話題の“あの”マンガの魅力を、作中カットとともにたっぷり紹介するロングレビュー。ときには漫画家ご本人からのコメントも!
今回紹介するのは『僕だけがいない街』
『僕だけがいない街』著者の三部けい先生から、コメントをいただきました!
『僕だけがいない街』第8巻
三部けい KADOKAWA ¥580+税
(2016年4月26日発売)
時間をさかのぼる“再上映(リバイバル)”の能力を持った主人公が、その力を駆使し、過去に起きた連続児童誘拐殺人事件の真相へと迫る新感覚のクライム・サスペンス『僕だけがいない街』。好評を博した本作が、ついに完結を迎えた。
最終第8巻では、主人公・藤沼悟が真犯人の用意した舞台・山茶花池公園へと乗りこみ、そこで真犯人と対峙することになる。
なお、真犯人の正体は前巻までに判明しているものの、ネタバレに配慮して、本記事では“真犯人”と記すことに留意してほしい。
第8巻でのハイライトは、やはり悟と真犯人が出会う場面だろう。いわば「ラスボスとの対決」シーンだ。
しかし、両者が顔を合わせる瞬間は、バチバチした対立ムードというよりは、どこか互いに待ちこがれたようであり、叙情的でさえある。

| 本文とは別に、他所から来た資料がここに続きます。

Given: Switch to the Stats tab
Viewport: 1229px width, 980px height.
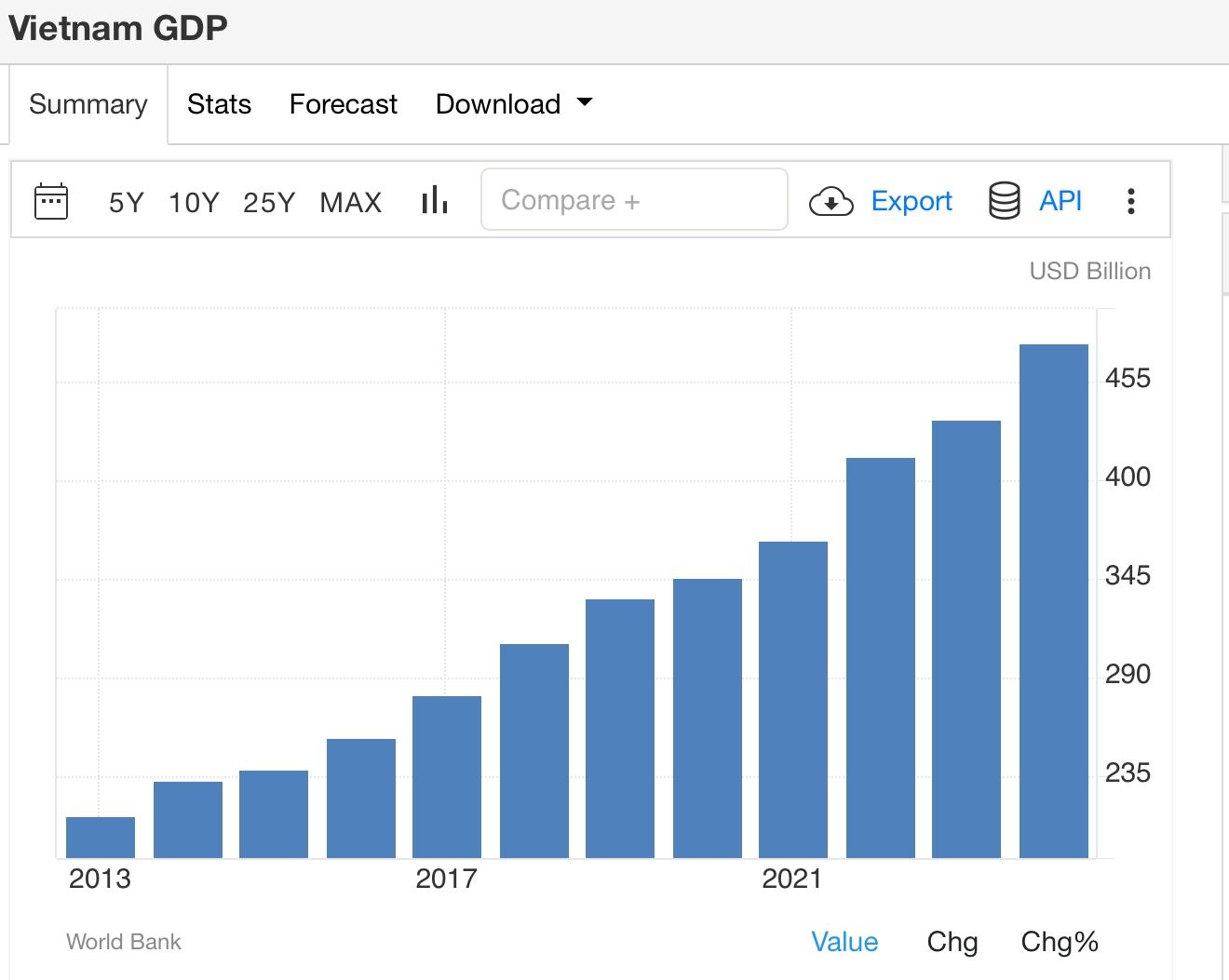Looking at the screenshot, I should [x=219, y=103].
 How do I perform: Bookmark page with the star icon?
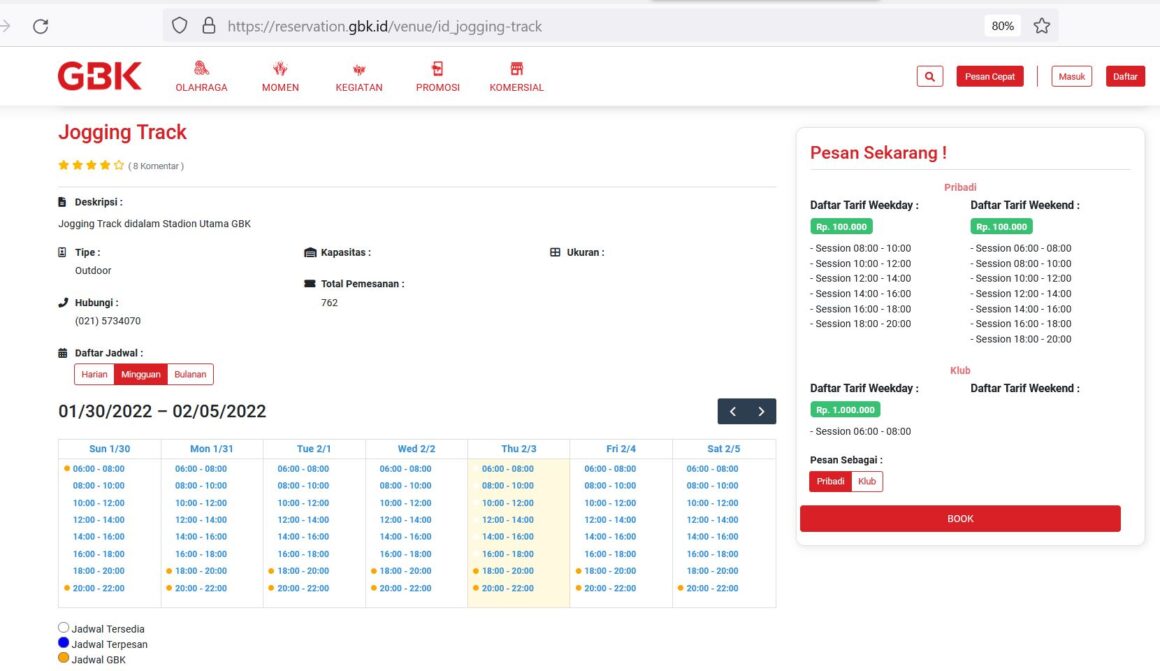coord(1042,26)
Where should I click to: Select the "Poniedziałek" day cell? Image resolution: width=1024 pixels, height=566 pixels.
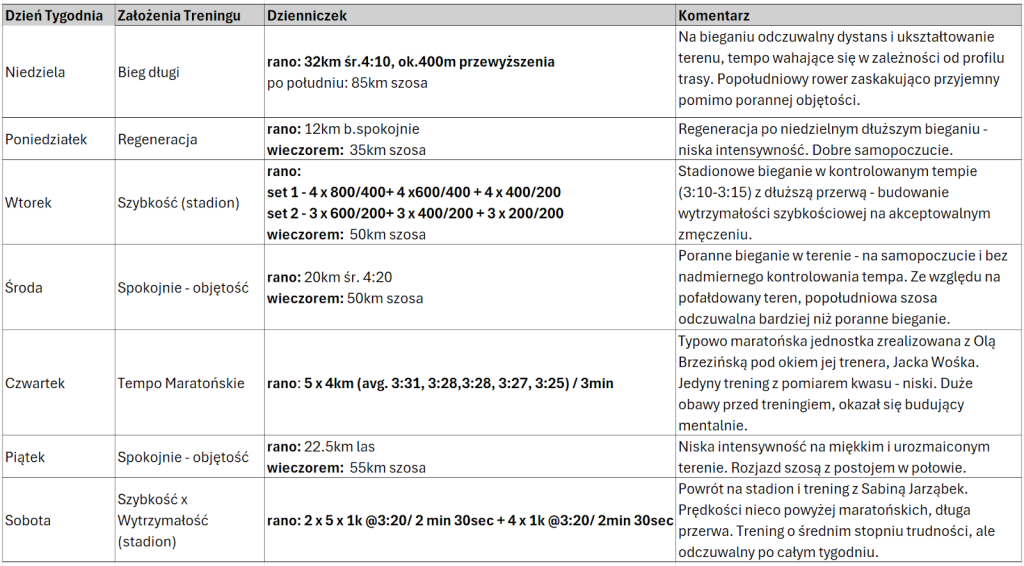click(x=46, y=139)
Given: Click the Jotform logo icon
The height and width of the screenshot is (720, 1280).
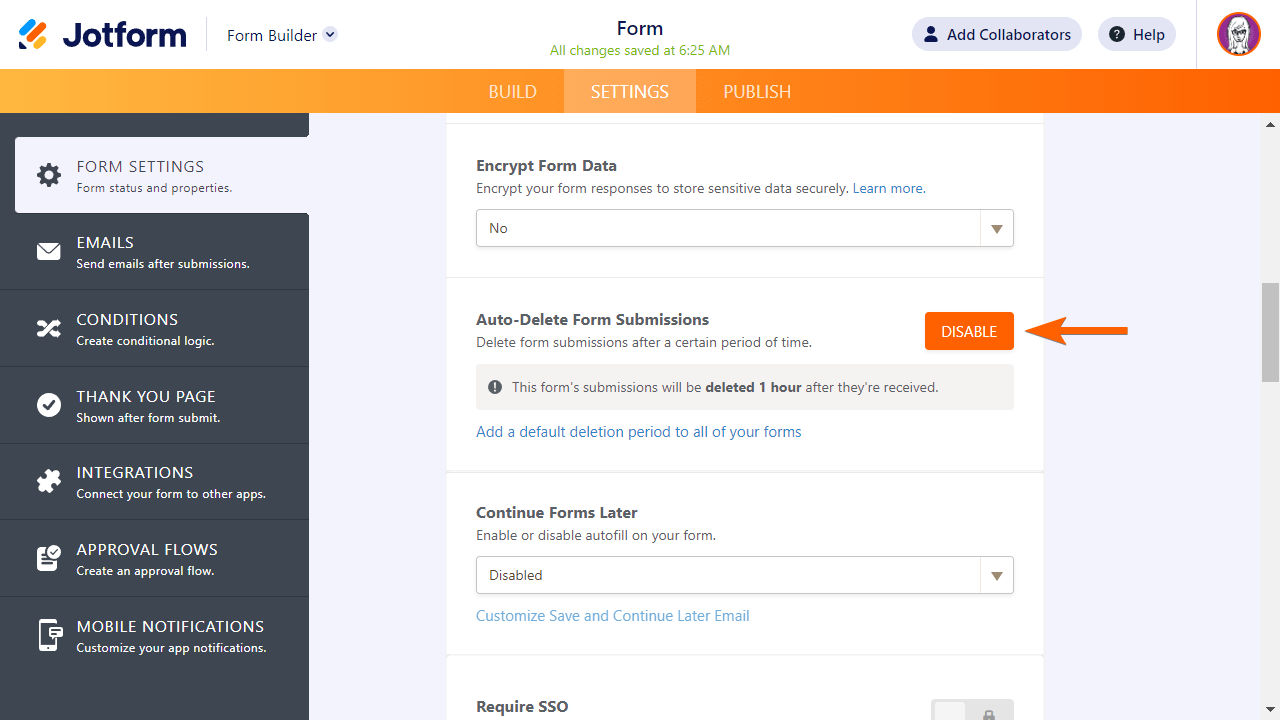Looking at the screenshot, I should pos(33,35).
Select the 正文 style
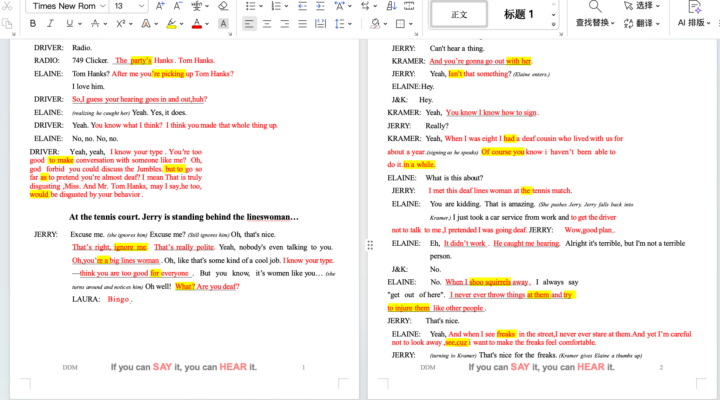Screen dimensions: 720x400 click(x=460, y=14)
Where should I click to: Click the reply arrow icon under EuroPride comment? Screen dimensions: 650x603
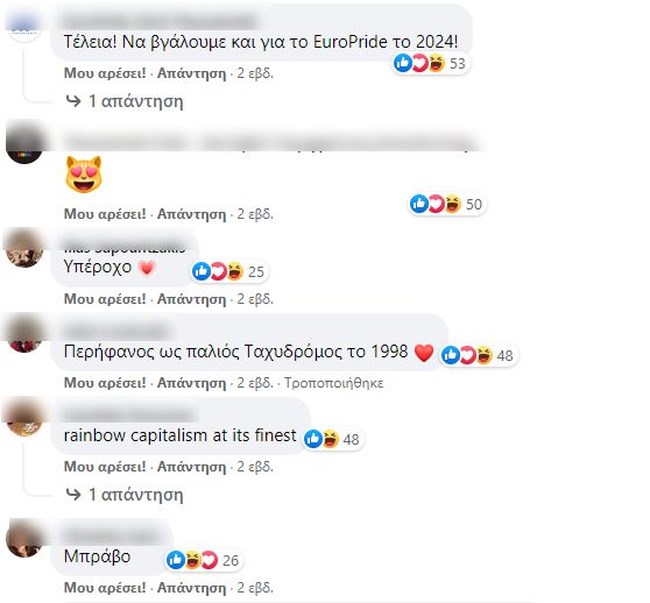tap(74, 101)
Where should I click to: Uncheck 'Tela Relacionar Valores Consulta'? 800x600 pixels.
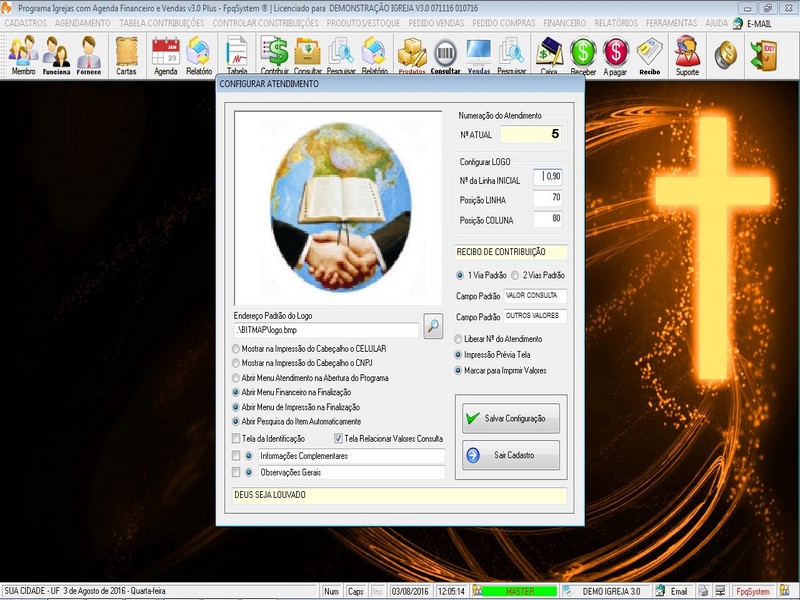click(338, 438)
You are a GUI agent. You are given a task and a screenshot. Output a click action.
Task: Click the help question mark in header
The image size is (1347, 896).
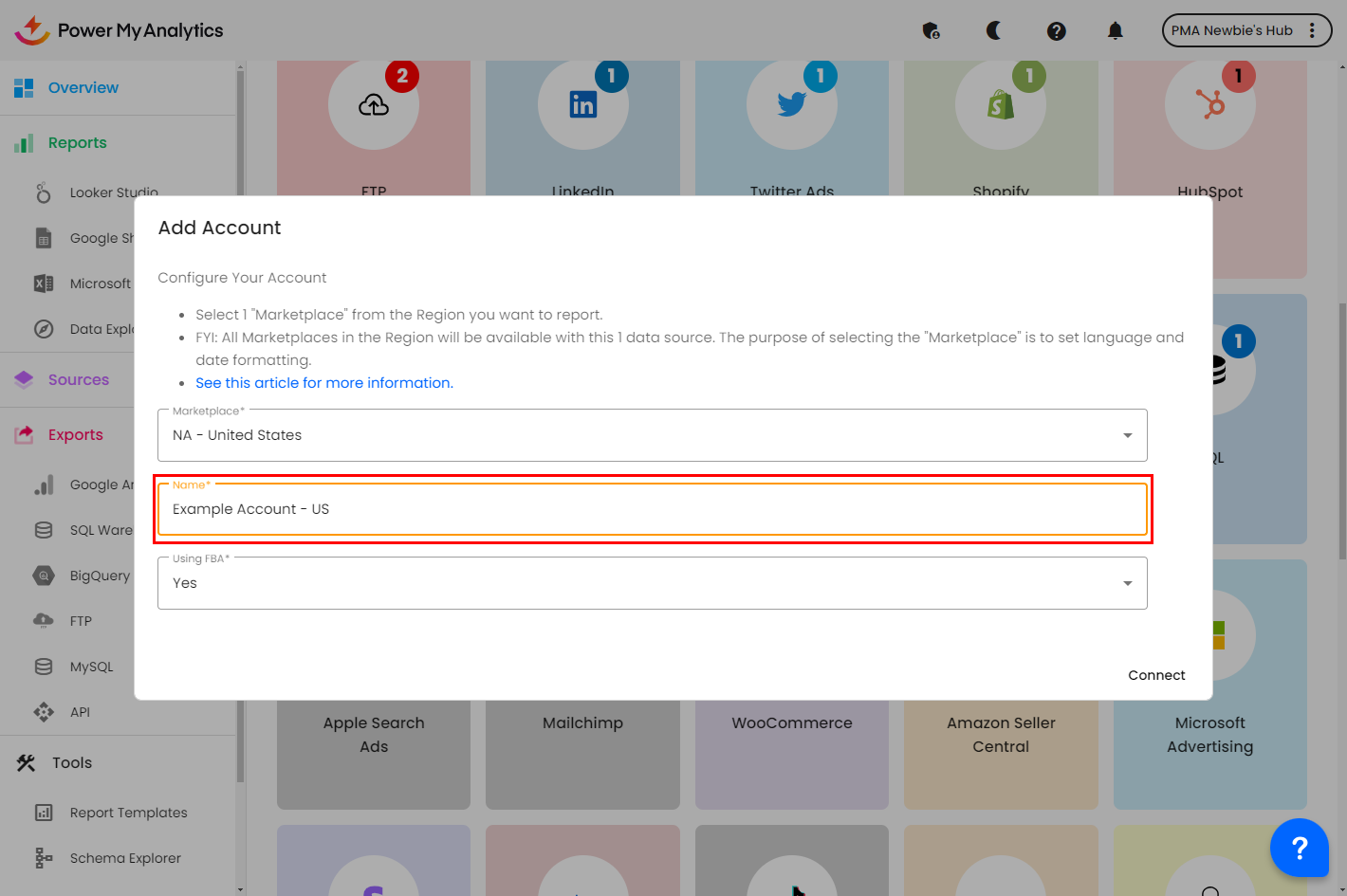1056,31
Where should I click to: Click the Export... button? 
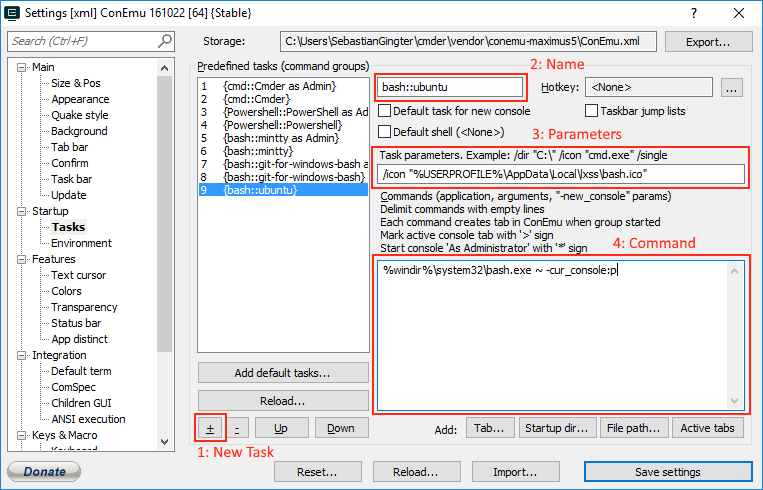pos(705,42)
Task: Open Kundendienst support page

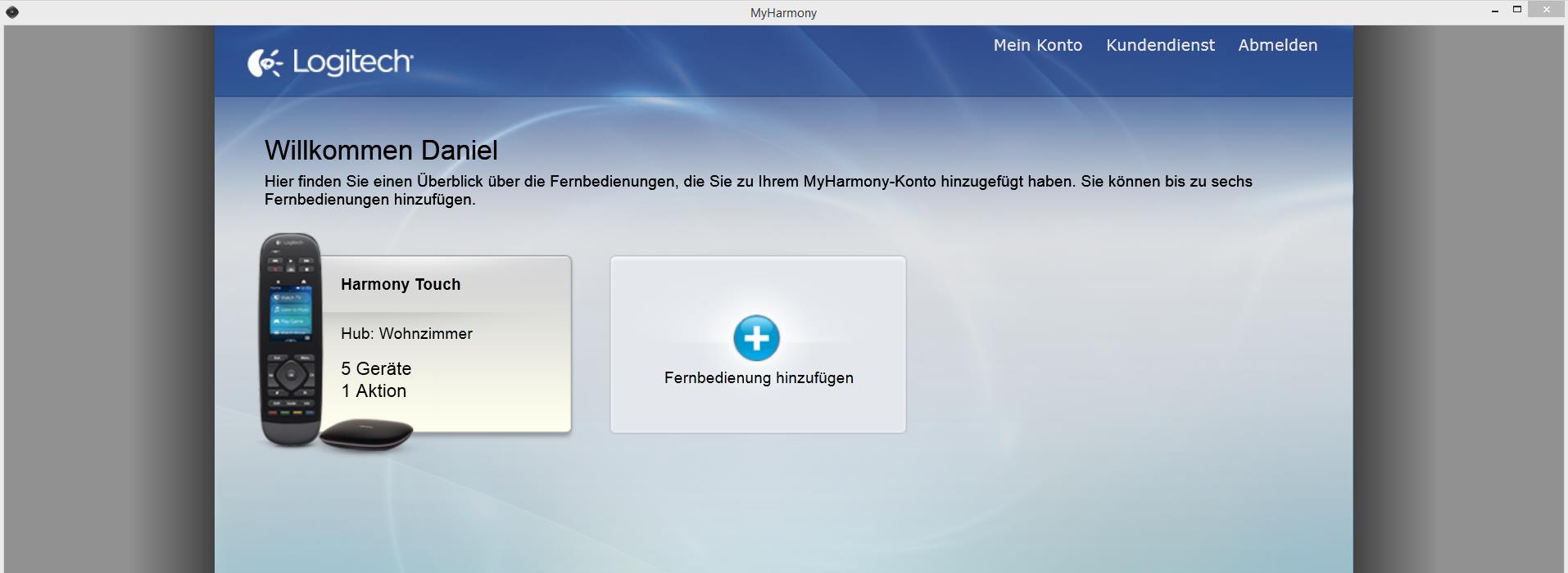Action: point(1160,46)
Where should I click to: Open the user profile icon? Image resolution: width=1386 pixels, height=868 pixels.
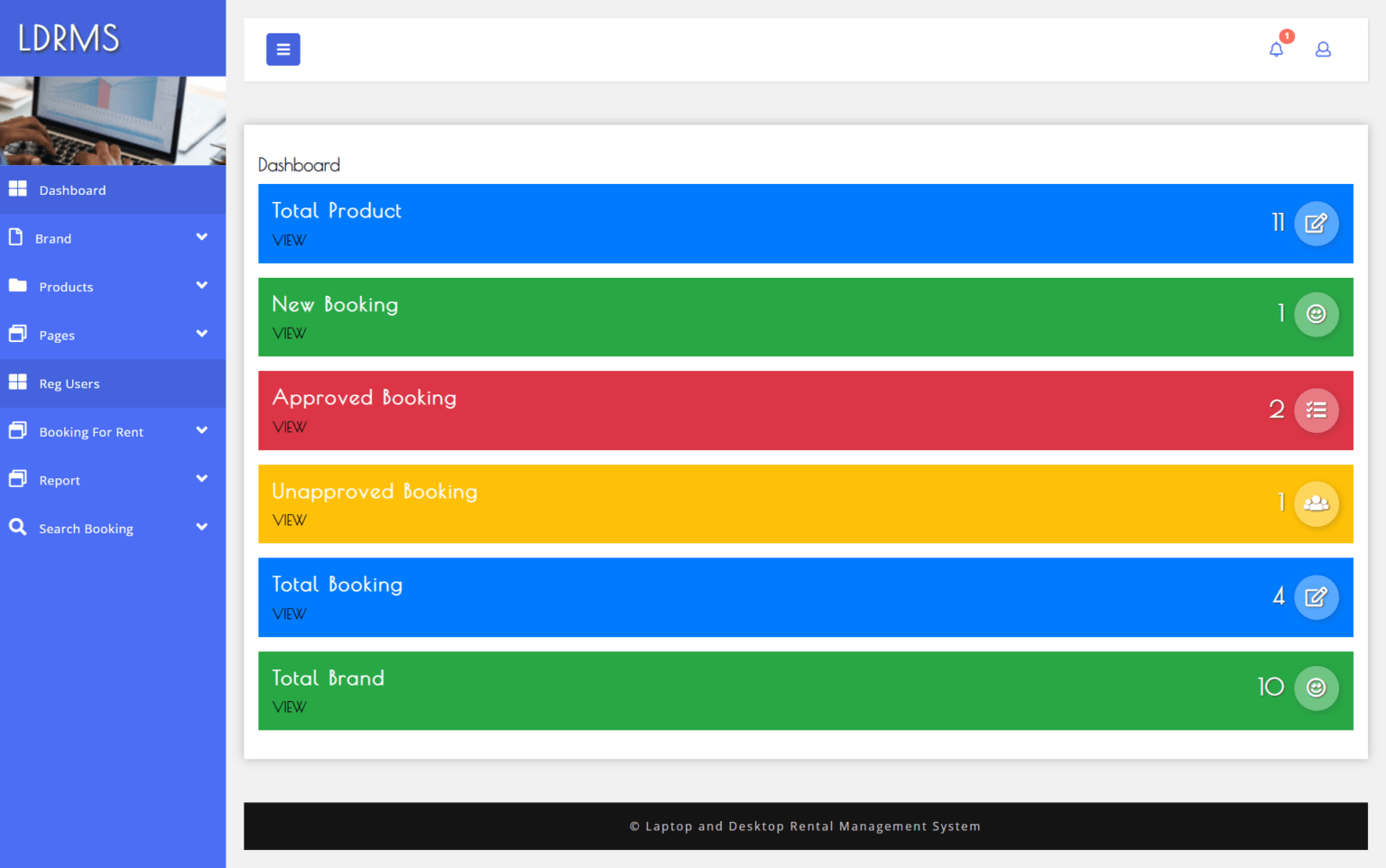click(x=1323, y=50)
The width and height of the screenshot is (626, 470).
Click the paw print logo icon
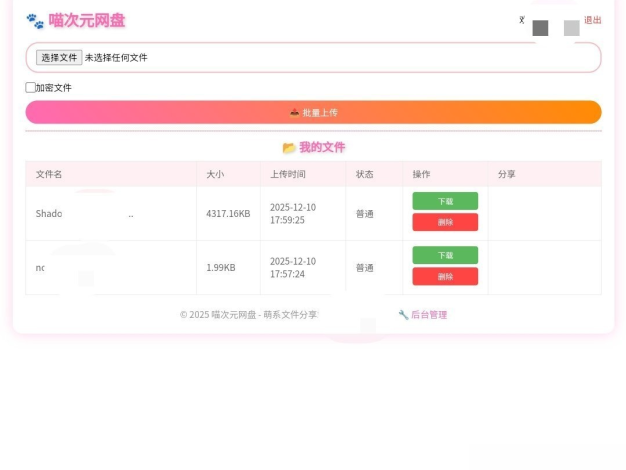[35, 21]
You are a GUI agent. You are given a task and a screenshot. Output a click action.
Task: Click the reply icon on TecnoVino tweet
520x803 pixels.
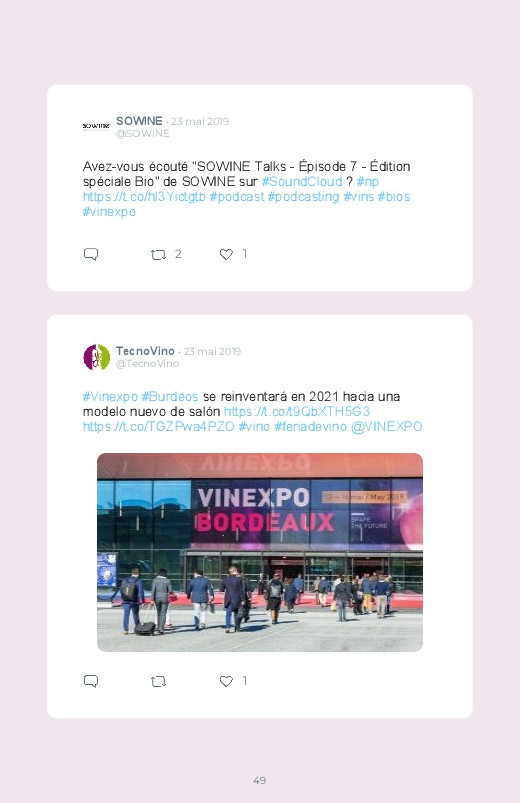tap(91, 681)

そもそも山茶花池公園での出来事は、悟は真犯人の考え方をトレースして先手を打とうとするし、真犯人は悟にだけわかる形でメッセージを送り続け、悟と真犯人のあいだでしか理解できない攻防が繰り広げられていく。
また、悟は真犯人の言葉を心の糧としており、真犯人は悟の“再上映”についての告白を唯一信じてくれる存在となる。